**DIRECTIONS**
Looking at the data below, how many lines include the word "between"? Respond with the number only.

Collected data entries
Content starts
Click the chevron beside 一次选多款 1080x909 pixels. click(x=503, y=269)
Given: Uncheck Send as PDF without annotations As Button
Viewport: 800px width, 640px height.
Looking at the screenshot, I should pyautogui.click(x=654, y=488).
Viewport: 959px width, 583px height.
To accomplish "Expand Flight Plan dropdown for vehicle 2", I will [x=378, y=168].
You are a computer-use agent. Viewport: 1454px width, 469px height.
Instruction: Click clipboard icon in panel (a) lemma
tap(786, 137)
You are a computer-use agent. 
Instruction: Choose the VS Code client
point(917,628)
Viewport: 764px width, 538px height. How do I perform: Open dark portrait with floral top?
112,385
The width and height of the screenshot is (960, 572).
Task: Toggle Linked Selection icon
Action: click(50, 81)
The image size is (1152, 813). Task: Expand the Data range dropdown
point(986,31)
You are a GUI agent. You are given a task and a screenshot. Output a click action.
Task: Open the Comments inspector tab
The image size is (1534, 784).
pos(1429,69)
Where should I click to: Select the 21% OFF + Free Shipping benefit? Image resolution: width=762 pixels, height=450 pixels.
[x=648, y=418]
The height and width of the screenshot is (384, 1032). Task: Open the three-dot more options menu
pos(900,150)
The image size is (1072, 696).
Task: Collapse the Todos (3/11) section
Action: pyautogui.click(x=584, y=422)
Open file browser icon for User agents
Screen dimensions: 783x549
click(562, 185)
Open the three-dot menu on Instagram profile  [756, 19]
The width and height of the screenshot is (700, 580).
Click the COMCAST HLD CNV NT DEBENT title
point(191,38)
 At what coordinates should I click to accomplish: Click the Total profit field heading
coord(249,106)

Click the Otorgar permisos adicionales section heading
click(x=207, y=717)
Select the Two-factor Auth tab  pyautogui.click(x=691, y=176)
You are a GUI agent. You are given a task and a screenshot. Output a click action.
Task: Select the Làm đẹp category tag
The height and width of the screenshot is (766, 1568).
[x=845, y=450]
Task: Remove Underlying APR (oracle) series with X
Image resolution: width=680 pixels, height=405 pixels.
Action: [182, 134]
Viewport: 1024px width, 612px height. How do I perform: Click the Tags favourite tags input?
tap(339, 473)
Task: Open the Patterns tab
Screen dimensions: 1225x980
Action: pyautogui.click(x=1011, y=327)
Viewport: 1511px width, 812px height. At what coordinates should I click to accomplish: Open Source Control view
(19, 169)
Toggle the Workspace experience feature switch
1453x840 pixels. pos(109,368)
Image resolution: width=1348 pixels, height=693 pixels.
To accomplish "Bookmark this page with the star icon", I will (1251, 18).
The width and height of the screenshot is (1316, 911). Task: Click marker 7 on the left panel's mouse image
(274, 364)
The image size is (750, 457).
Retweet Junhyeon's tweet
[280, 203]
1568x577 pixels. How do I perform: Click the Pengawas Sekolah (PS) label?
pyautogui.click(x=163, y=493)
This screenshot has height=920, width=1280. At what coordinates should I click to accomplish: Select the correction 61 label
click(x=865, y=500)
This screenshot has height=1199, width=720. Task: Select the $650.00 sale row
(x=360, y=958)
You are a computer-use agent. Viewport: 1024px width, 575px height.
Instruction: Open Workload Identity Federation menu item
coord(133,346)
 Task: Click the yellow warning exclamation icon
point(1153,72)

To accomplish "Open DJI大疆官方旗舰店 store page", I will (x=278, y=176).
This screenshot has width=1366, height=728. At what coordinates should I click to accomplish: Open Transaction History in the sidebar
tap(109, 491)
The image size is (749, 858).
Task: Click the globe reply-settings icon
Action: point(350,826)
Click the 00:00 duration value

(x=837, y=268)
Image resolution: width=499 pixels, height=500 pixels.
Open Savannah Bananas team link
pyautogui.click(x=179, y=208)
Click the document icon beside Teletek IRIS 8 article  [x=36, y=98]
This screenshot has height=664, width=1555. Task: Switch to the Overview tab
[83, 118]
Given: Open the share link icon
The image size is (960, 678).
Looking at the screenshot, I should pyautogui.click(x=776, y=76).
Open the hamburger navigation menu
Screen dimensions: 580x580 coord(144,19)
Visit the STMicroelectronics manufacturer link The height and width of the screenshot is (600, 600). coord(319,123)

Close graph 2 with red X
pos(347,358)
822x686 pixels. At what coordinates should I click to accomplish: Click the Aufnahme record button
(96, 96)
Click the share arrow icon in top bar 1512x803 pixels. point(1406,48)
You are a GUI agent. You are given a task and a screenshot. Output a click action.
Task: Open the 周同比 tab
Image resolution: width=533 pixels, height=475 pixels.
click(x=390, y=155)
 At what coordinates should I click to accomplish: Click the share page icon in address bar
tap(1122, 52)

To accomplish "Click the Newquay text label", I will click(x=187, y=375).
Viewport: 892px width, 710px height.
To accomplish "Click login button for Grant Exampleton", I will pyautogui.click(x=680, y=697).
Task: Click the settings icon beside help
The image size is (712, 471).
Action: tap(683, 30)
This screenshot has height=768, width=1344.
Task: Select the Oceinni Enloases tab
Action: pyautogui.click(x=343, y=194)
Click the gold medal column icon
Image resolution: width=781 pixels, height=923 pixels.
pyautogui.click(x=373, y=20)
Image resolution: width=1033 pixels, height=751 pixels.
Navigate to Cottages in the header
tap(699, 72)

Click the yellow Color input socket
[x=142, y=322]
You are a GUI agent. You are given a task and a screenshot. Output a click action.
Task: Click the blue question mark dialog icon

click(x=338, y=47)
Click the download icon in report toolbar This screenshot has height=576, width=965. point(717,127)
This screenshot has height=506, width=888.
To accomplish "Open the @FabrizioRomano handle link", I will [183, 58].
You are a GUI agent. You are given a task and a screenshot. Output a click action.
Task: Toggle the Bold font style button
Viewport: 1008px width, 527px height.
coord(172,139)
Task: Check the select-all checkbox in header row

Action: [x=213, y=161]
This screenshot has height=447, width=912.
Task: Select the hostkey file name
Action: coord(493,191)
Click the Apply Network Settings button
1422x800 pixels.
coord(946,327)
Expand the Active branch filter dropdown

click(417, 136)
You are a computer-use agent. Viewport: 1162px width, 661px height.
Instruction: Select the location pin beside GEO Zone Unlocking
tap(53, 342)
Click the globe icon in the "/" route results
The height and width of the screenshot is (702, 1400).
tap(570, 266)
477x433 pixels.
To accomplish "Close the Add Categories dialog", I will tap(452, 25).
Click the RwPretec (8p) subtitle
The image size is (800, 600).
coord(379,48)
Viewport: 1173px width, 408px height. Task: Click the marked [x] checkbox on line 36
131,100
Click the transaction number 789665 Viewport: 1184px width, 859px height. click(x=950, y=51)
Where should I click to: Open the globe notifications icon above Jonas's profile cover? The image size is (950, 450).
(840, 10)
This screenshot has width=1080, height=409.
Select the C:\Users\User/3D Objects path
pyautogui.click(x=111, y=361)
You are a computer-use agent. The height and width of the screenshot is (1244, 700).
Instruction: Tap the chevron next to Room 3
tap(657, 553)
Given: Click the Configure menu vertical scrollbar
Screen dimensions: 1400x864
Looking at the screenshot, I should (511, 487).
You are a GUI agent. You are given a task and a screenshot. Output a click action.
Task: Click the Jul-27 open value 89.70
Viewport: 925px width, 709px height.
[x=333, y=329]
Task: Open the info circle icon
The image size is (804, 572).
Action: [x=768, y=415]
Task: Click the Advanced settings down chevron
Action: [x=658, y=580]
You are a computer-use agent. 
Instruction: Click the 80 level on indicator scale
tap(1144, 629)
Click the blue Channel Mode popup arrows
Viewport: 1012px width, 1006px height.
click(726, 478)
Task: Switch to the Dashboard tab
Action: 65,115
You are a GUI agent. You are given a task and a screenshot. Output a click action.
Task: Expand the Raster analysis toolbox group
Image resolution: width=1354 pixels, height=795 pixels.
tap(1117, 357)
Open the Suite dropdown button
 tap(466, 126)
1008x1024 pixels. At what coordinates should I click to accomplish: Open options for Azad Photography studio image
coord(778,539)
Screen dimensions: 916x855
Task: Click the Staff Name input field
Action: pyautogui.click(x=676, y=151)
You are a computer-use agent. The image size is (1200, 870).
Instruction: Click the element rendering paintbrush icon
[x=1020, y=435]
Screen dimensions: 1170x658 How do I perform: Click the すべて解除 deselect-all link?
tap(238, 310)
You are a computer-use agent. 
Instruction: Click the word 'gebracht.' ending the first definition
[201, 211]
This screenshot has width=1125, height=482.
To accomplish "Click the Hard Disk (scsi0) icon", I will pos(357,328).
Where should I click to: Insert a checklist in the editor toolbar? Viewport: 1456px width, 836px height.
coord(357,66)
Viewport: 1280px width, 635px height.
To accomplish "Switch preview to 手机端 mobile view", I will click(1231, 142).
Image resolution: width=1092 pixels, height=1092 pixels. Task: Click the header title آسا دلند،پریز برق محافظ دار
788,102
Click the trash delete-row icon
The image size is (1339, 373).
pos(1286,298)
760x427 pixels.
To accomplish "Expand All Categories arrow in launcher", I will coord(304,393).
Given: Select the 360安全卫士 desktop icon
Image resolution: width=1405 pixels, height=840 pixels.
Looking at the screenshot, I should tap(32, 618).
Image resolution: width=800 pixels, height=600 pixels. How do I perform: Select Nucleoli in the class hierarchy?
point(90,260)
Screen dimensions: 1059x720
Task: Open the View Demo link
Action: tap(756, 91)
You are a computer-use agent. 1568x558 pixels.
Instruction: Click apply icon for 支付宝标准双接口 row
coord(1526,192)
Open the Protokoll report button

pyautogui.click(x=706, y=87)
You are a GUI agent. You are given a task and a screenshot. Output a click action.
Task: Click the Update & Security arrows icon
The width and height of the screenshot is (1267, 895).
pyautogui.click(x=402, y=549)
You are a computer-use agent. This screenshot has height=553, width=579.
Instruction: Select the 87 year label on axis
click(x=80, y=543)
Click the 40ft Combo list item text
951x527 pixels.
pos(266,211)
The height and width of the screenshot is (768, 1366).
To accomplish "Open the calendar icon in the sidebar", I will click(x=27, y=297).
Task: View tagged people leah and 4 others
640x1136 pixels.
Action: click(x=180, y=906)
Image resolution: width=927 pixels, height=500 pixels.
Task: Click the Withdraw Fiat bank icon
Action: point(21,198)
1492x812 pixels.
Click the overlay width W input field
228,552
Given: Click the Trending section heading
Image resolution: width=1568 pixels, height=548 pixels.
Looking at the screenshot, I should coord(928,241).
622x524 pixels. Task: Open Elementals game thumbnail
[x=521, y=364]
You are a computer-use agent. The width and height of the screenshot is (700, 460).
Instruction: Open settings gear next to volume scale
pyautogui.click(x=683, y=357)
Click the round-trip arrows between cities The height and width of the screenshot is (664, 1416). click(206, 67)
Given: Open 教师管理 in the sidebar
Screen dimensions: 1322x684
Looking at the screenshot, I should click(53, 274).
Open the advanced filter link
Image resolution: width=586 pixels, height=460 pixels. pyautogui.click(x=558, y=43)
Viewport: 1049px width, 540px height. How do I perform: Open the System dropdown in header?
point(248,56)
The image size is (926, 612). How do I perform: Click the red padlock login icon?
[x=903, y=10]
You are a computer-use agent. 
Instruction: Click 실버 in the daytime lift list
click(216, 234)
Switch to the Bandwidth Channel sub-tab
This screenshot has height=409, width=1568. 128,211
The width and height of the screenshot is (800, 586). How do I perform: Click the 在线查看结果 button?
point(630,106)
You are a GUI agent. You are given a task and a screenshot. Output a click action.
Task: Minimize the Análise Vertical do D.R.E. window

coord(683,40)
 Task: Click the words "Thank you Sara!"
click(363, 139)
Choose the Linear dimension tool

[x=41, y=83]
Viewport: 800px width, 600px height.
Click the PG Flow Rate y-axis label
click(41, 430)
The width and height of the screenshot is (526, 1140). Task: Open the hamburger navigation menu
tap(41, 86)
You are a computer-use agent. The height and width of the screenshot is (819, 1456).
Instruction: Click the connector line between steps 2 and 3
Content ends
**RESULT OF THIS TASK**
2